Realizing also that in each type, it is possible to go more expressive hypotheses (e.g. topology and hidden variables for Bayes nets; higher order polynomials for decision surfaces etc).
Understanding that inductive learning involves ranking hypotheses in terms of their fit to training data.
False positives and false negatives and how the "loss" /"cost" function for learning may give asymmetric costs to them.
Understanding that what we want to really do is get a hypothesis that fits well to the test data--and that training data is only a stand-in.
Understanding that training data has to be drawn from the same distribution as test data (the discussion about fair tests).
Understanding the "bias-variance" tradeoff and the perils of over-fitting. ( if we keep picking more and more expressive hypotheses (or weaker and weaker bias--e.g. going from lines to 2nd order polynomials to 7th order polyonomials etc) we can reduce the training error, but will eventually start increasing the test error due to over-fitting).
Desiderata for a good learning algorithm--in terms of probably approximately correct learning performance.
Understanding learner difficulty interms of number of samples needed to reach a certain level of test accuracy, and how different learning algorithms might compare.
Understanding learning problem difficulty interms of sample complexity of the problem. Realizing that sample complexity of discrete hypothesis spaces (e.g. boolean functions) is proportional to the log of the hypothesis space size. Seeing that this means boolean function learning requires exponential number of samples while conjunctive boolean function learning only requires polynomial number of samples.
Greedy decision tree induction. Figuring out which attribute to split on. Entropy heuristic, and computing expected entropy after a split.

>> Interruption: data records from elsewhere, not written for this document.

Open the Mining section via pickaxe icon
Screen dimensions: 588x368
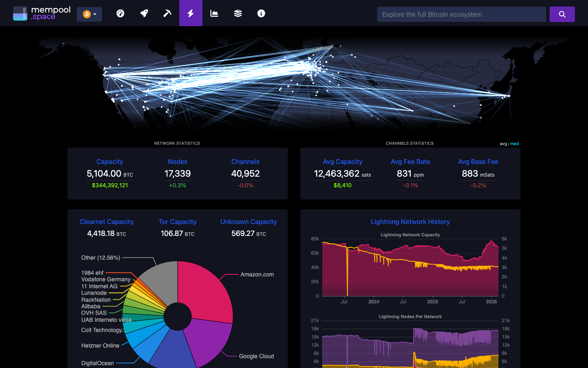(x=167, y=13)
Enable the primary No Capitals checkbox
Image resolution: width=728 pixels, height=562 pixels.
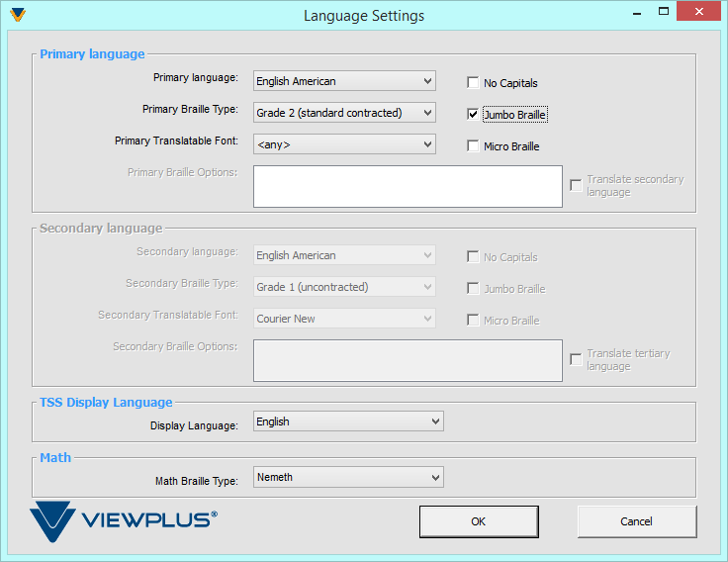pos(474,83)
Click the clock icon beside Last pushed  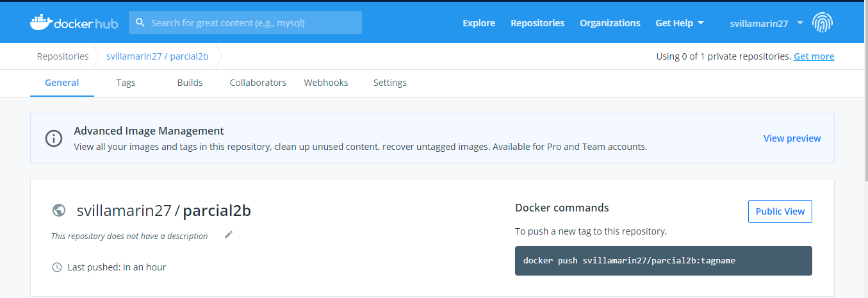click(57, 267)
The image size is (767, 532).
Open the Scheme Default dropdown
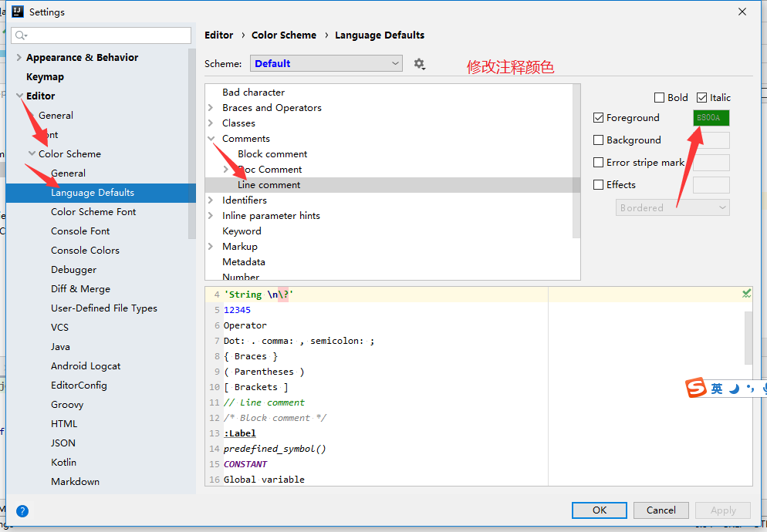tap(326, 63)
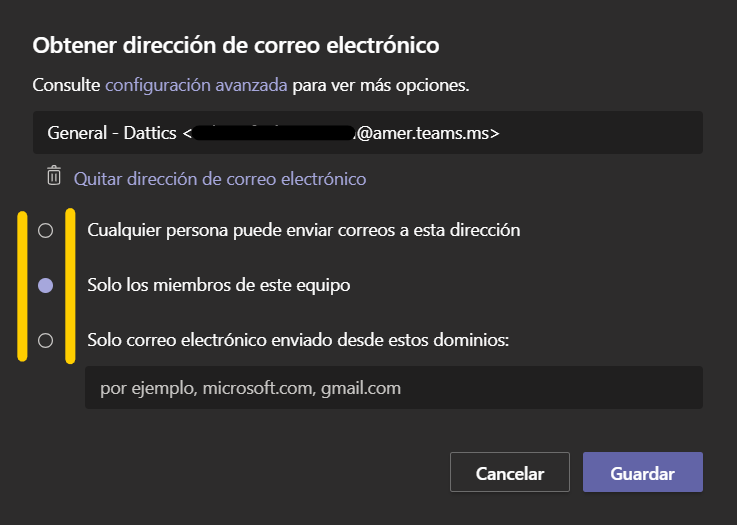Click Quitar dirección de correo electrónico
The height and width of the screenshot is (525, 737).
220,179
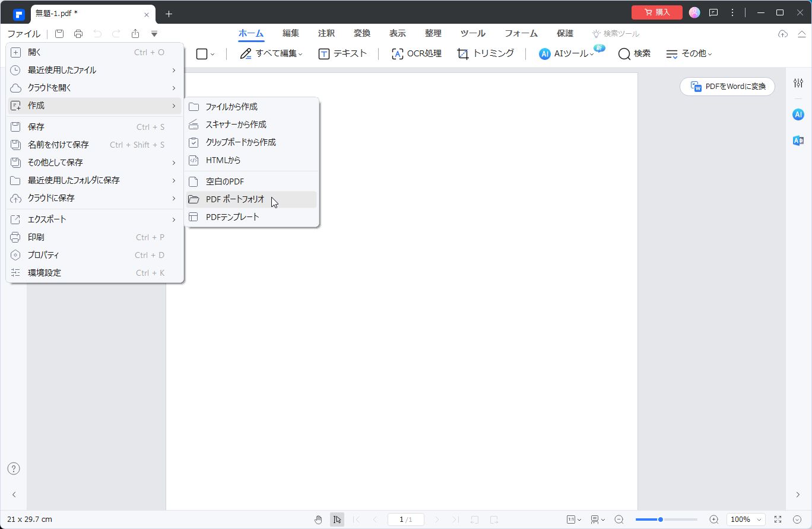Viewport: 812px width, 529px height.
Task: Toggle the hand pan tool in the status bar
Action: (318, 519)
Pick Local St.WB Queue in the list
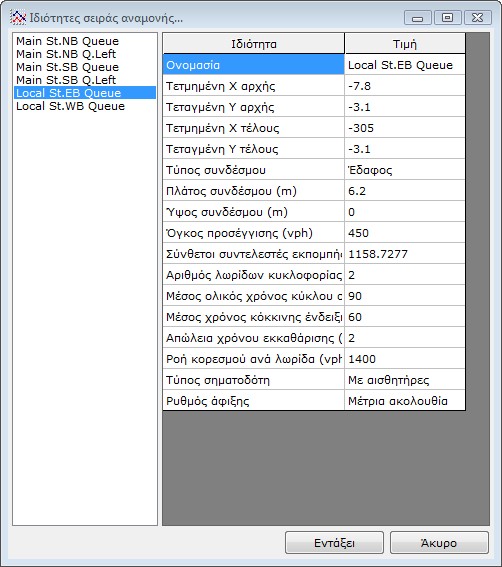This screenshot has width=502, height=567. click(x=71, y=106)
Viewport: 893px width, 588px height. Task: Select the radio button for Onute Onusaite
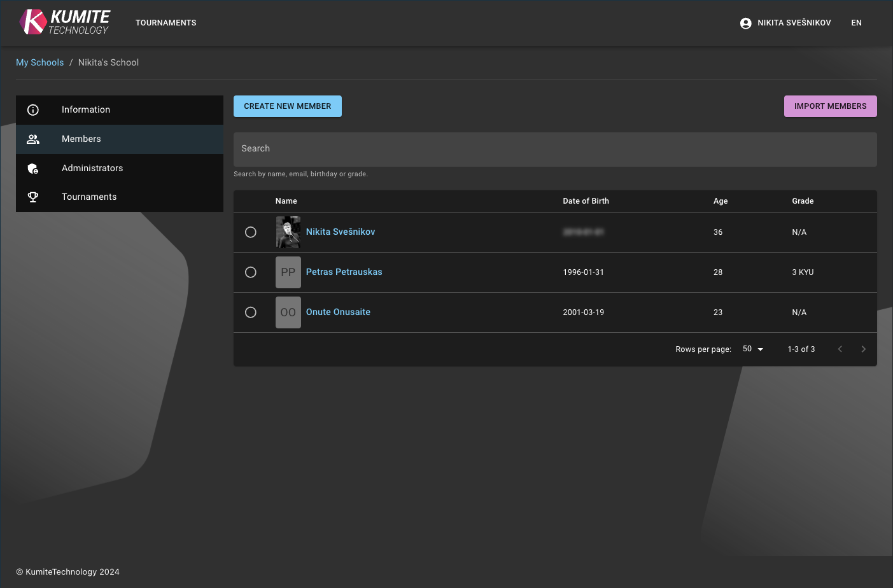click(251, 312)
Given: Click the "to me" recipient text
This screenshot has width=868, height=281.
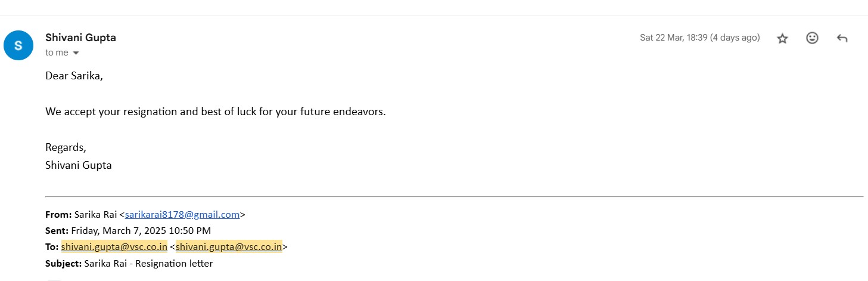Looking at the screenshot, I should [57, 53].
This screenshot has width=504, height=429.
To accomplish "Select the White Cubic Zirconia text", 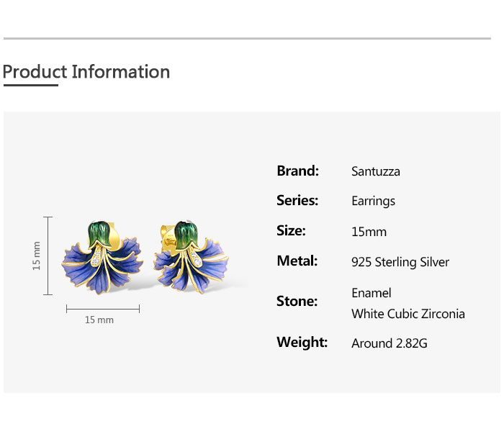I will coord(408,314).
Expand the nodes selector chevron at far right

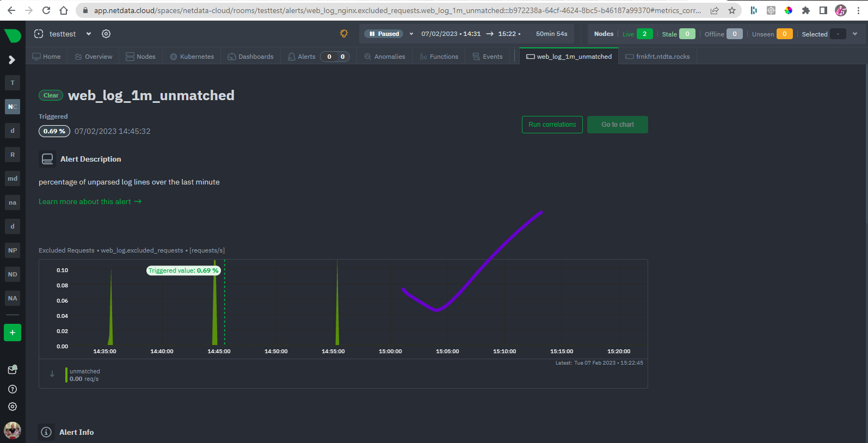[855, 34]
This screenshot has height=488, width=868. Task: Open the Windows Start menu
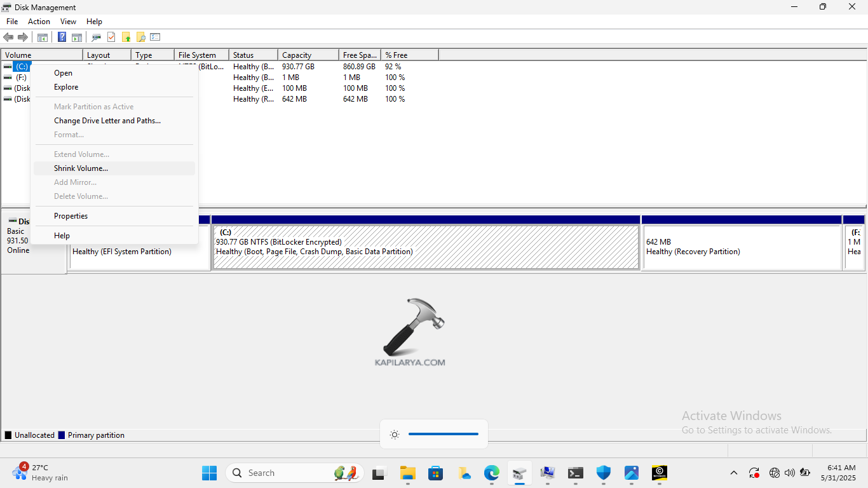(x=209, y=473)
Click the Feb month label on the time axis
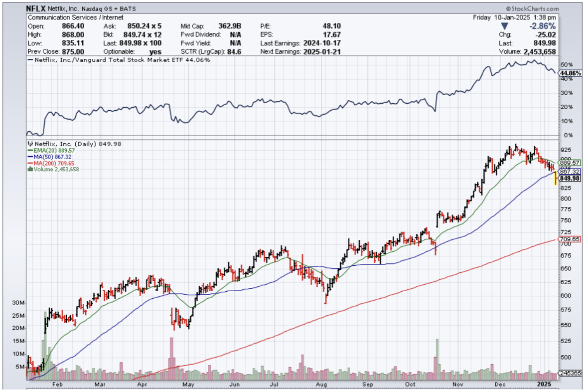Viewport: 588px width, 392px height. [57, 385]
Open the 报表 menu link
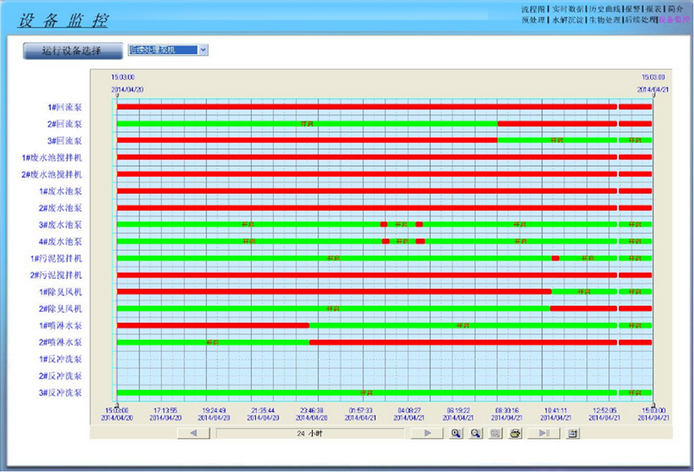Image resolution: width=694 pixels, height=472 pixels. coord(659,8)
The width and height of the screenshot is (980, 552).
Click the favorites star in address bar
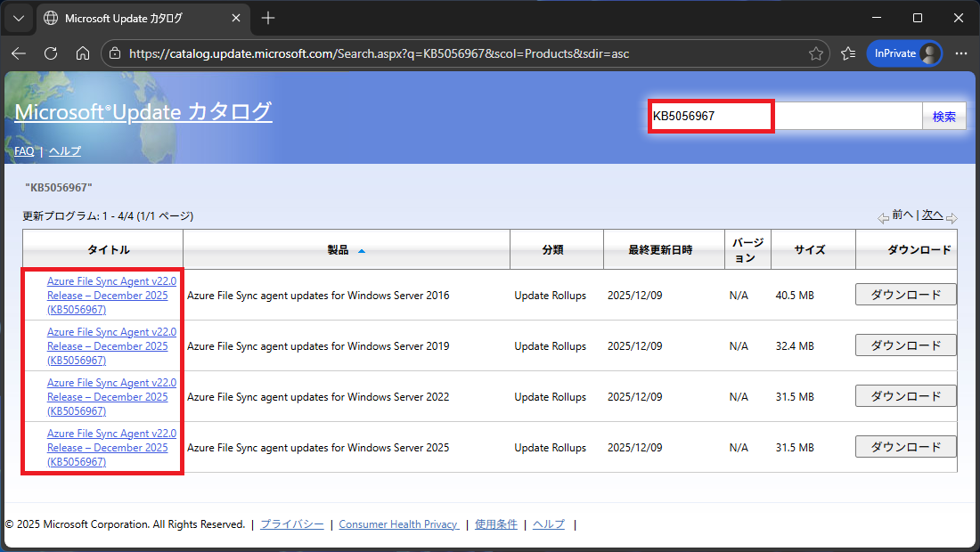(x=815, y=53)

Seinfeld-Neuman example and understanding why the greedy splitting on single attributes can give us inoptimal (not the smallest) decision trees.
Understanding when the data is noisy (we have no more attributes to split on, and we still have both +ve and -ve examples..).
Undestanding over-fitting and refusing to split on a variable because its entropy is not much lower than 1 (or alternately its information gain is not much higher than 1).